Window seat view on the flight to O’ahu

It was dark by the time the plane neared O’ahu and I could see the small cluster of city lights that told me where Honolulu was. A sharp cutoff to pitch black delineated where the island ended and the ocean began. All the nervousness and the small twinge of sadness I had when leaving LAX was completely gone. THIS. WAS. HAPPENING! The joy I felt as I got off the plane and made my way through the airport was a special kind of joy I hadn’t felt very often. It reminded me of going to St. Croix, or getting dropped off at UCLA as a freshman….a new chapter was beginning. And I was happy the chapter of my life in Los Angeles was ending – for now at least. I fully intend on making Southern California my permanent place in the future, but at this moment in my life I needed to say goodbye. I was in a really bad place, mentally and emotionally, as 2018 came to a close and I needed to get out of there. Though this solo travel adventure was planned in response to a single event, the notion of traveling was something that had been building up inside of me since high school. I wanted to get out of Southern California and go to Boston University for undergrad, but money put a stop to that dream (BU is expensive y’all). When I graduated from UCLA, I wanted to book a one way ticket to Puerto Rico. I wanted to do a work exchange so I could get out of California, learn Spanish, and be on an island! But I was offered a field technician job and I felt that I couldn’t say no, couldn’t pass up the opportunity when so many people I knew who had graduated before me were struggling to find work. The next two years, I worked in LA but I was constantly applying for field positions in cool places, kind of as a “what if”. That need to venture out was always in the back of my mind, but I was constantly making excuses for why I couldn’t do it. It was either because of money or people that I justified staying put. All of that changed when I was offered a position to work in St. Croix during the summer of 2018.

It was not a financially responsible decision to go to St. Croix. I was leaving a job that paid really well and even paid into a retirement, for a temporary position that paid $100 a week. But it was a job that I had applied for multiple times because I wanted it that bad. It was a job with a species that I am obsessed with (how can you not say sea turtles are awesome)! It was a job on a beautiful island with a federal agency that I would love to work for in the future. And it ended up being one of the best experiences I have ever had in my life. Sitting in my seat on my flight back home, I looked out the window as we took off and I cried for a minute. Three months on St. Croix was not enough, or maybe it was the fact that I was going back to the same old, same old in LA. It was probably a bit of both. I missed the people that I had left in LA soooooo much and was happy to be seeing them again, but it was still hard seeing the many shades of light blue water turn darker as St. Croix got further away.
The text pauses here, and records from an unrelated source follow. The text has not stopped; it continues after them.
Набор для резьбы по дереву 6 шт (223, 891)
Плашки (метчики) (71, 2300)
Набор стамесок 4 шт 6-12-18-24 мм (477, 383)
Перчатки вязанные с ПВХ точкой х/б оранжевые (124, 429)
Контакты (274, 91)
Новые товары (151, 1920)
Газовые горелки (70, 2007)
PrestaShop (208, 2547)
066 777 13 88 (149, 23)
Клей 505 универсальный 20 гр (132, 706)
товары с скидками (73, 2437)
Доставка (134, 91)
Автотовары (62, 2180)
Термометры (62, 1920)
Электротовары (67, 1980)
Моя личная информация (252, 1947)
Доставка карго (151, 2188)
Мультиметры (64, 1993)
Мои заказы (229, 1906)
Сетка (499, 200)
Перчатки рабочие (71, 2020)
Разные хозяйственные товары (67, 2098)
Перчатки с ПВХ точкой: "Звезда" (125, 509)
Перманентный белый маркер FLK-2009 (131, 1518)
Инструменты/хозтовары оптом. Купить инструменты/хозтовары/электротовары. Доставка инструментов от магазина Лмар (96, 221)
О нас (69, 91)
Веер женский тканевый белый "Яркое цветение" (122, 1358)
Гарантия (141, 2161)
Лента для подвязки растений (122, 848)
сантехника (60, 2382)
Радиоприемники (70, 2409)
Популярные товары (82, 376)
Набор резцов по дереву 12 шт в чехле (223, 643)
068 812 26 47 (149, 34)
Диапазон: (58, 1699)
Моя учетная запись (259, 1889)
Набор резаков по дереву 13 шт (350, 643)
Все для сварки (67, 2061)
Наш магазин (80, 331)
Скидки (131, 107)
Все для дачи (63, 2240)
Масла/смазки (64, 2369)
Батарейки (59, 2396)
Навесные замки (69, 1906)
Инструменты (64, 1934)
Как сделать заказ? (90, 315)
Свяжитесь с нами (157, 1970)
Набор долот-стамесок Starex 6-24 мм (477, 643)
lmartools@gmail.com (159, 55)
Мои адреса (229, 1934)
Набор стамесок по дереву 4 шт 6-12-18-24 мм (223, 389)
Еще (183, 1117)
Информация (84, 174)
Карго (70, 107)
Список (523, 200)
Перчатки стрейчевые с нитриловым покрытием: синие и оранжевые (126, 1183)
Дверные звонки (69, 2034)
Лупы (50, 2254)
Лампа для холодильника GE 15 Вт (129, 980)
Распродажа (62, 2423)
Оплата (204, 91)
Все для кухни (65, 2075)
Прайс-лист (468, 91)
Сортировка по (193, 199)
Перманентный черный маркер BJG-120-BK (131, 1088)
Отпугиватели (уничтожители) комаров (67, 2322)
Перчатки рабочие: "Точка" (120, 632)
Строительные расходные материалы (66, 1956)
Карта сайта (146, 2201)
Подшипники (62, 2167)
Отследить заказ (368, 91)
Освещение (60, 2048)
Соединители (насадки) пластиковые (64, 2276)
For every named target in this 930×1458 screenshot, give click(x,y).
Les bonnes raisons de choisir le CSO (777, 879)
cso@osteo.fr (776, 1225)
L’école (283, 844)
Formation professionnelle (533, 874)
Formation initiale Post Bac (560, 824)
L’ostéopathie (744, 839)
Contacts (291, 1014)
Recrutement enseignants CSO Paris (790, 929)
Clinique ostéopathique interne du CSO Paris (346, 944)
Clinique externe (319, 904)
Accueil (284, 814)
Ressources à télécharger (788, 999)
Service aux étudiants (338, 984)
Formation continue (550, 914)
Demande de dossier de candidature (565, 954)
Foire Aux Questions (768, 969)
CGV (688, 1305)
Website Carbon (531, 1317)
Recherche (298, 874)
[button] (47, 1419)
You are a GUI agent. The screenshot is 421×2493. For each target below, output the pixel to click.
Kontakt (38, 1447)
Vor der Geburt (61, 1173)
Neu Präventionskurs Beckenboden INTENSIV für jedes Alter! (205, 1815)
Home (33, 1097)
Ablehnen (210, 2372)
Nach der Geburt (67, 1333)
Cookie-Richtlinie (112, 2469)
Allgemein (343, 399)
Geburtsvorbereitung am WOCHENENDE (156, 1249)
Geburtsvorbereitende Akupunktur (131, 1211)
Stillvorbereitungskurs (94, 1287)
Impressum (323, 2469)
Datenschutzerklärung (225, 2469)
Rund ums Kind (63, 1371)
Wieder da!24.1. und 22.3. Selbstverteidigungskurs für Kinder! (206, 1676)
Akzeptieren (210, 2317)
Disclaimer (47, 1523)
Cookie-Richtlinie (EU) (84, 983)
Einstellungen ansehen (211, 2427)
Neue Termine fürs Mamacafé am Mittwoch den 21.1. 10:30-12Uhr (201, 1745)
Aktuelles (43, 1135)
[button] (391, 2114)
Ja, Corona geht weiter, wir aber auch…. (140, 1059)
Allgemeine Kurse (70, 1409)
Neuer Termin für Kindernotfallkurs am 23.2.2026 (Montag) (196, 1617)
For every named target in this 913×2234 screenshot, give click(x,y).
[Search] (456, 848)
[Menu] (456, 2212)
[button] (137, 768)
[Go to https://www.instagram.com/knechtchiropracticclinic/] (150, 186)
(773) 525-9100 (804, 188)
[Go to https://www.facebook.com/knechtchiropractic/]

Even now as I sit alone on the couch in Waikiki writing this, I miss my friends and my family, but I would not change what I’m doing for the world. By the end of my first week in Hawaii, I felt so different than my last two months in LA. I felt happier and at peace, and just ready to take on what the world was gearing up to throw my way. I know things won’t go according to plan – they already aren’t – but I never expected them to. And I’m having a great time reflecting, meeting new people, seeing new things, having amazing phone conversation with my friends. The universe gave me an abrupt push in the right direction, but I’ve got my footing now and the view is incredible.